SAN RAFAEL – Two business incubator programs are now working to foster entrepreneurial companies in San Rafael, after “Renaissance Marin,” a project of San Francisco-based Renaissance Entrepreneurship Center, opened its doors to clients.
The center, established with support from the Marin Community Foundation, will focus on fostering and advising early-stage, service-oriented companies, and joins the city’s other incubation program, Dominican University of California’s Venture Greenhouse.
The center is a fourth such site for the organization, which has helped launch 7,000 businesses since it was first established in 1985, said Sharon Miller, CEO of Renaissance Entrepreneurship Center. The group also operates several advising centers, providing “virtual” incubation for companies.
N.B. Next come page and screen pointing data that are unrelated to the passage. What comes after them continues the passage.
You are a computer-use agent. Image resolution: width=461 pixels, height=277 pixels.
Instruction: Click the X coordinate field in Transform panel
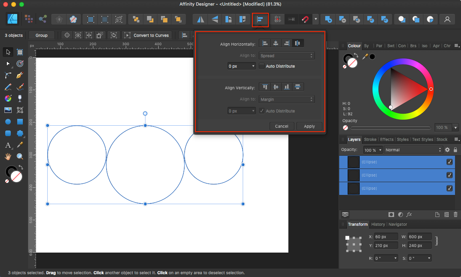(385, 236)
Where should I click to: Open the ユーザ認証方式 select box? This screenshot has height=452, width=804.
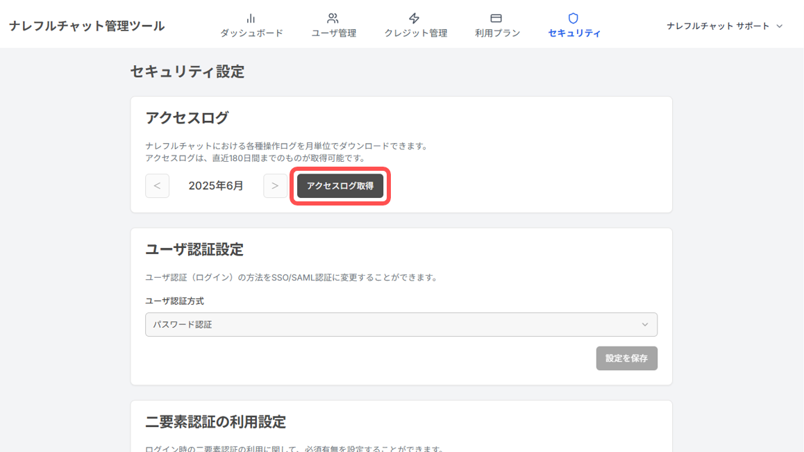401,324
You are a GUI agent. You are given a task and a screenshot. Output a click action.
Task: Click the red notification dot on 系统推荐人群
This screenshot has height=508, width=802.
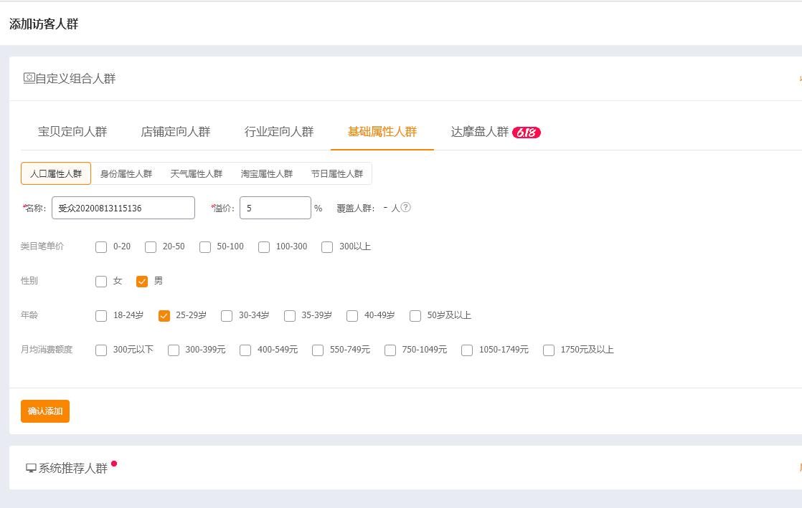coord(113,462)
“The mission is really to help people create and set up their business for their own benefit, and the benefit of others,” Ms. Miller said.
The Marin Community Foundation donated the two-story facility to the effort, also conducting a number of renovations. The foundation has owned the building for 11 years, and converted it from its former role as a drop-in center for youth services.
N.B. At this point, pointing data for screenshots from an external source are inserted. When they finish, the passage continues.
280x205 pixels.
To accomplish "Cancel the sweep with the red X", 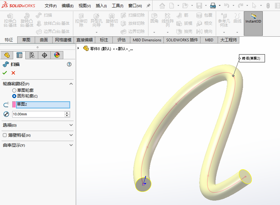I will [13, 73].
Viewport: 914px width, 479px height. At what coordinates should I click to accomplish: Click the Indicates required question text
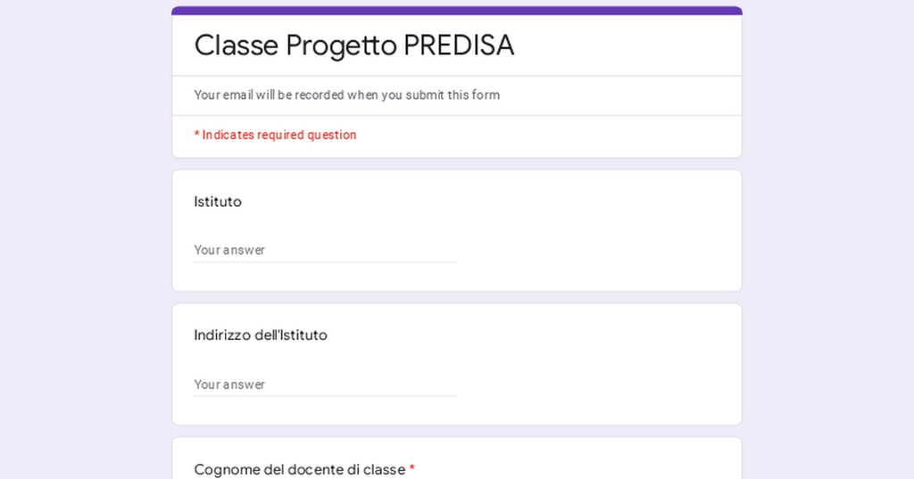pyautogui.click(x=278, y=136)
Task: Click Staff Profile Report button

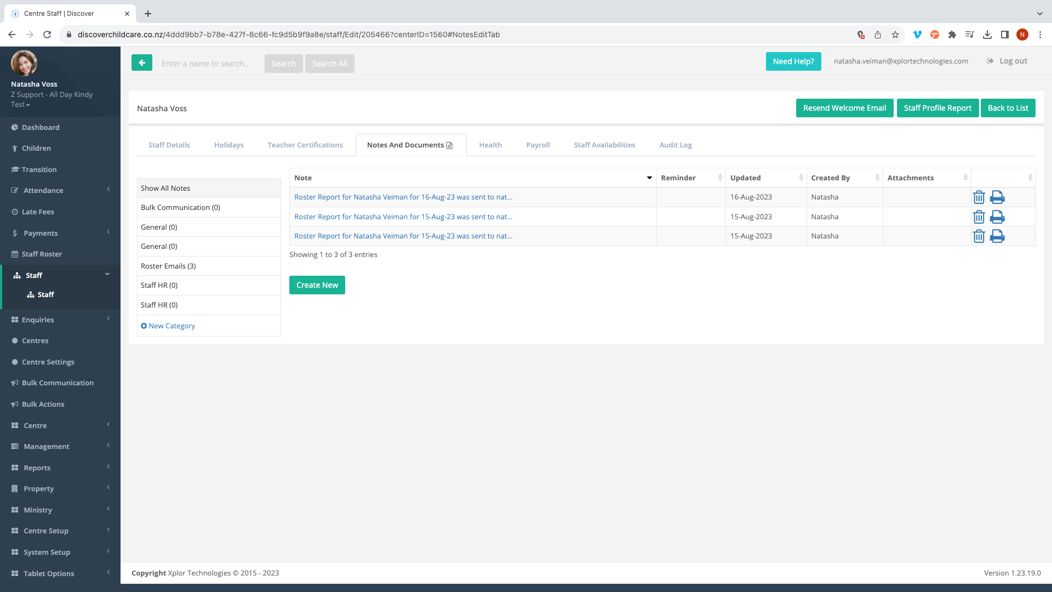Action: pos(937,108)
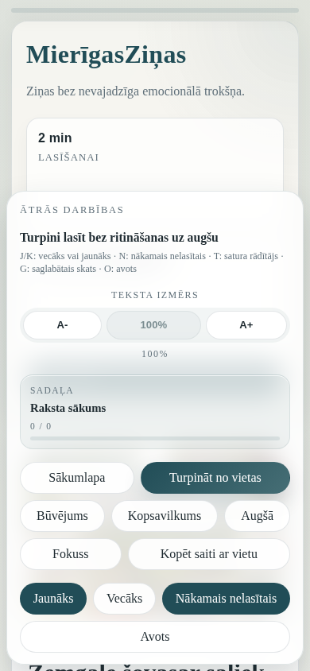Decrease text size with A- button
This screenshot has width=310, height=671.
[x=63, y=325]
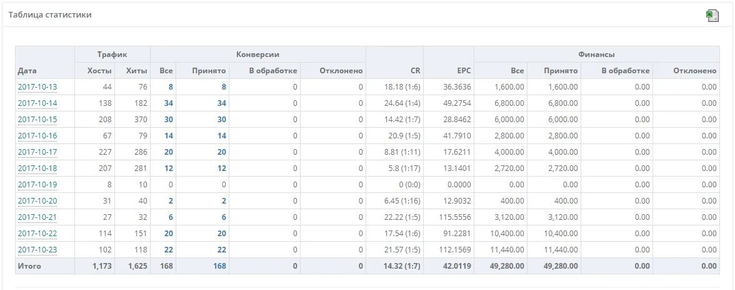Open the 2017-10-23 date link
Screen dimensions: 735x290
pyautogui.click(x=38, y=250)
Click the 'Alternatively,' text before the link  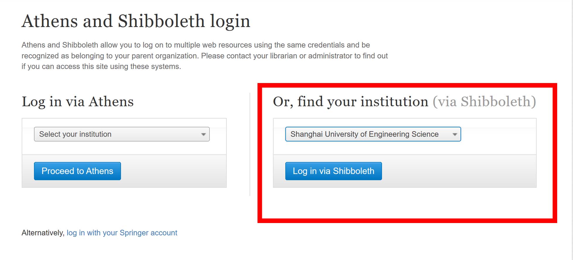point(43,233)
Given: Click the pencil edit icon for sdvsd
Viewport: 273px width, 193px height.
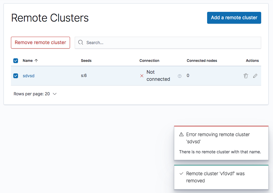Looking at the screenshot, I should [x=255, y=76].
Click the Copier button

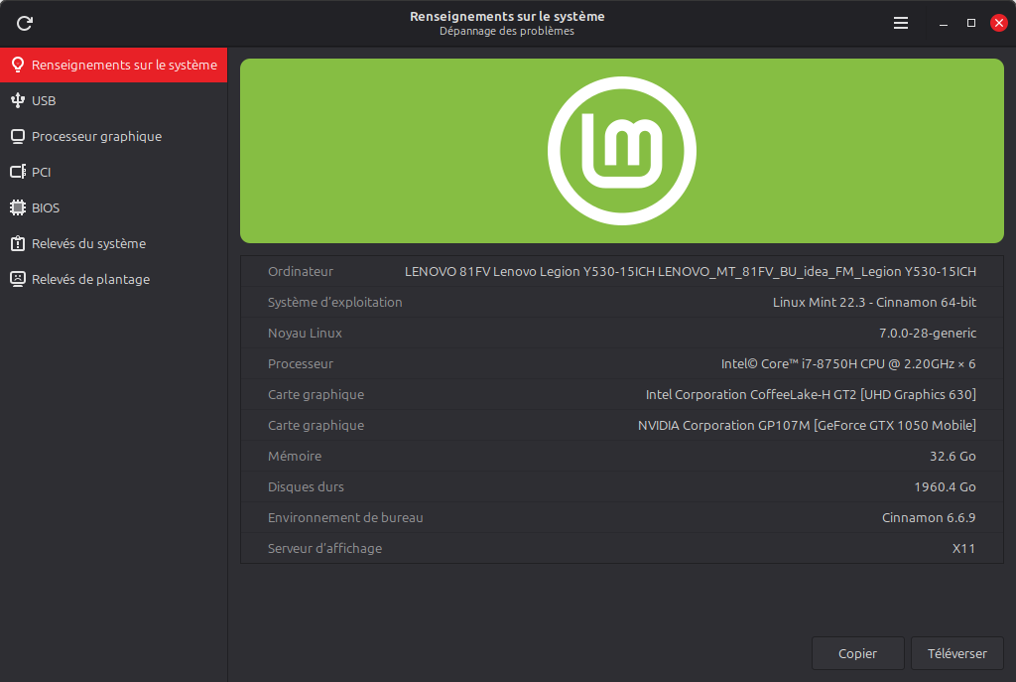(858, 653)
Able to host 10 client companies on-site, the facility features amenities that include training and class rooms, cubicle space, conference rooms, a drop-in work space, a computer center and a soon-to-open test kitchen. Office space is also available to partner organizations, including the San Francisco nonprofit micro-lender and business adviser, Working Solutions.
“It doesn’t look like Marin. It looks like ‘new city’,” a design approach seen in the modern workspaces of San Francisco and Silicon Valley, said Dr. Thomas Peters, president and CEO of the Marin Community Foundation.
The incubator will primarily focus on fostering small-scale, growth-oriented businesses in the service sector, seeking to reach clients across the socioeconomic spectrum but with particular attention to lower-income entrepreneurs in Marin County. In-house clients can stay for up to three years, at a minimal cost, Ms. Miller said.
San Rafael’s other incubator program, the Venture Greenhouse, has a focus on early-stage companies with the potential for environmental benefits, with a maximum stay of one year.
While the two programs differ, Ms. Miller said that they share common benefits for the regional economy, encouraging entrepreneurship in a county not traditionally known for its business focus.
The foundation has agreed to make the building available to the Renaissance Entrepreneurial Center for three years, with community contributions expected to help support the facility thereafter, Dr. Peters said. The center has also received financial and development support from Robert Ohrenschall, a Marin County businessman.
Renaissance Marin is currently seeking clients for its programs, at 1115 Third Street in San Rafael. In addition to San Francisco, the organization also operates a facility in East Palo Alto and a number of satellite locations throughout the peninsula region.